Provided data —
# # #

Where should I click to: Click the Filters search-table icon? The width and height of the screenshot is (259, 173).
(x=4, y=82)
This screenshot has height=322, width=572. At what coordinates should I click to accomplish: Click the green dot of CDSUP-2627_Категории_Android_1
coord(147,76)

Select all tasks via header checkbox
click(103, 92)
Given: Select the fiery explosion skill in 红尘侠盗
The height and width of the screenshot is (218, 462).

# # #

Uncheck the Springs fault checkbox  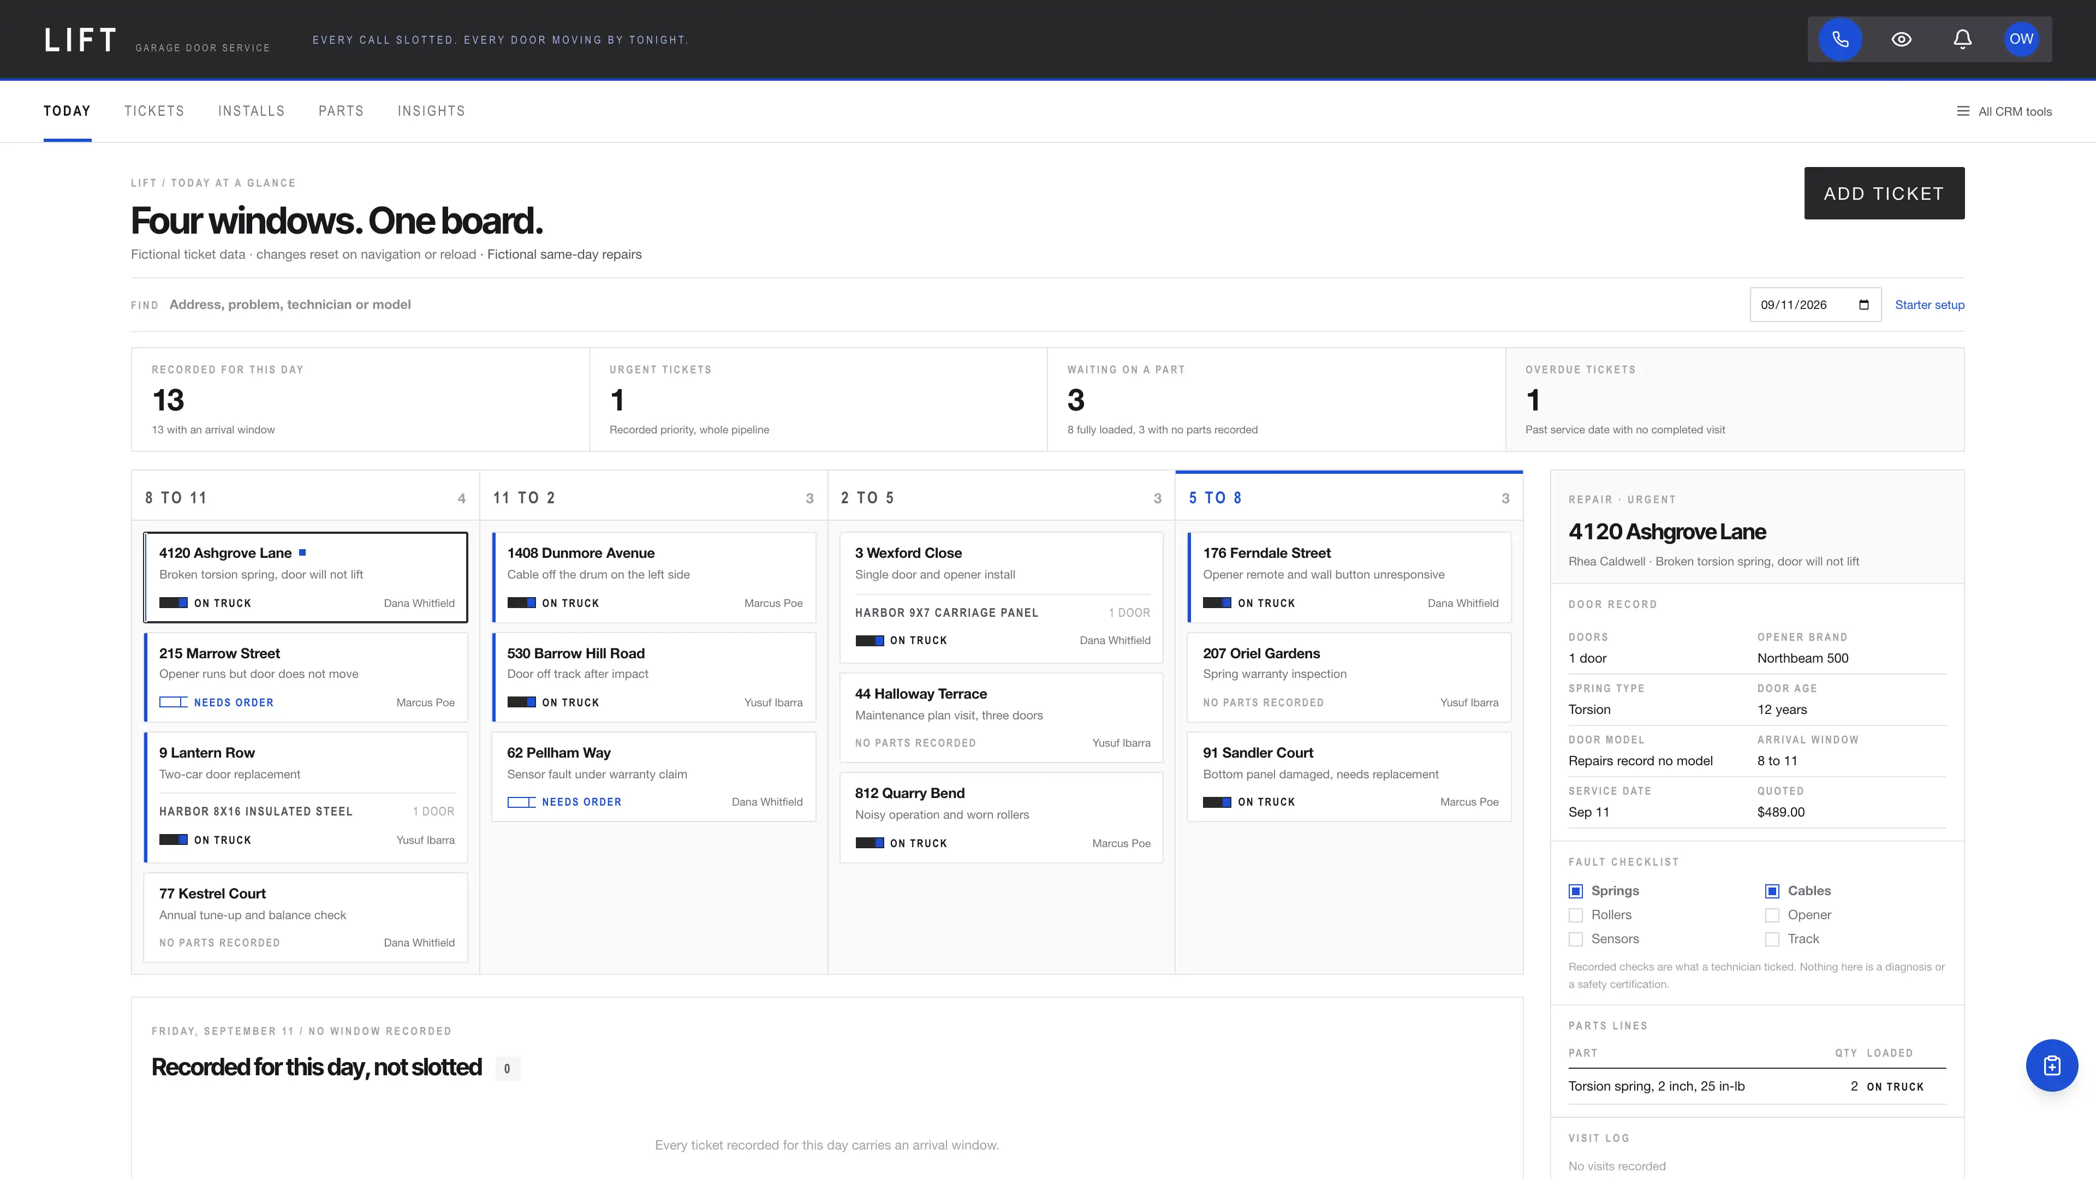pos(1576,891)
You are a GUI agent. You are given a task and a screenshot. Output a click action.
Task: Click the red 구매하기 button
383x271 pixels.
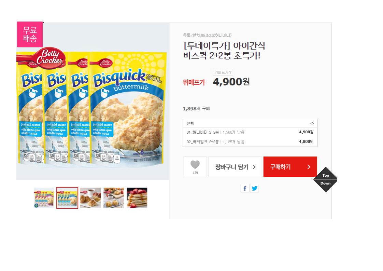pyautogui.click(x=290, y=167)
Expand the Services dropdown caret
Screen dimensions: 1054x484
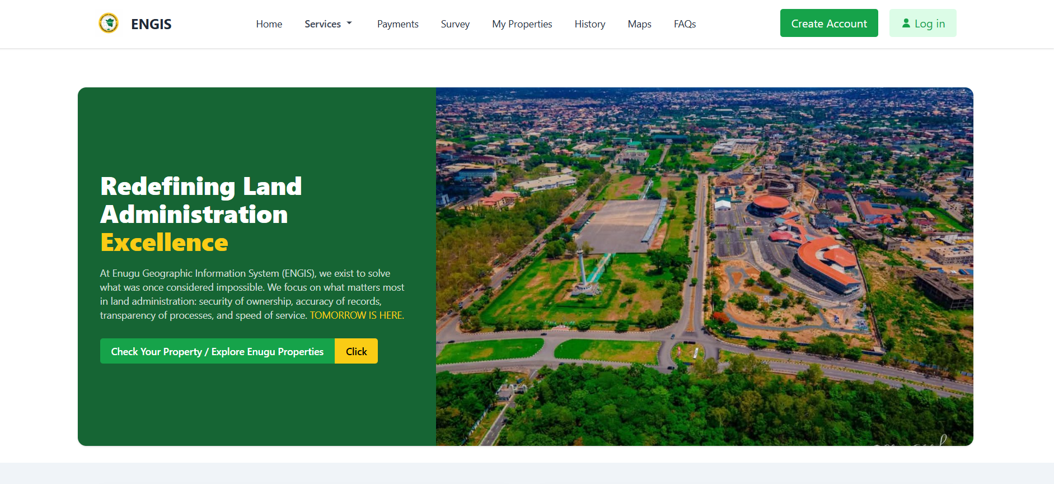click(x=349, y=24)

# # #

Problem statement — Give back exactly the lines above, from the line containing "Select all tasks via header checkbox" through the line containing "The height and", with both end lines and nothing more.

Final answer —
Select all tasks via header checkbox
click(103, 92)
Given: Select the fiery explosion skill in 红尘侠盗
The height and width of the screenshot is (218, 462).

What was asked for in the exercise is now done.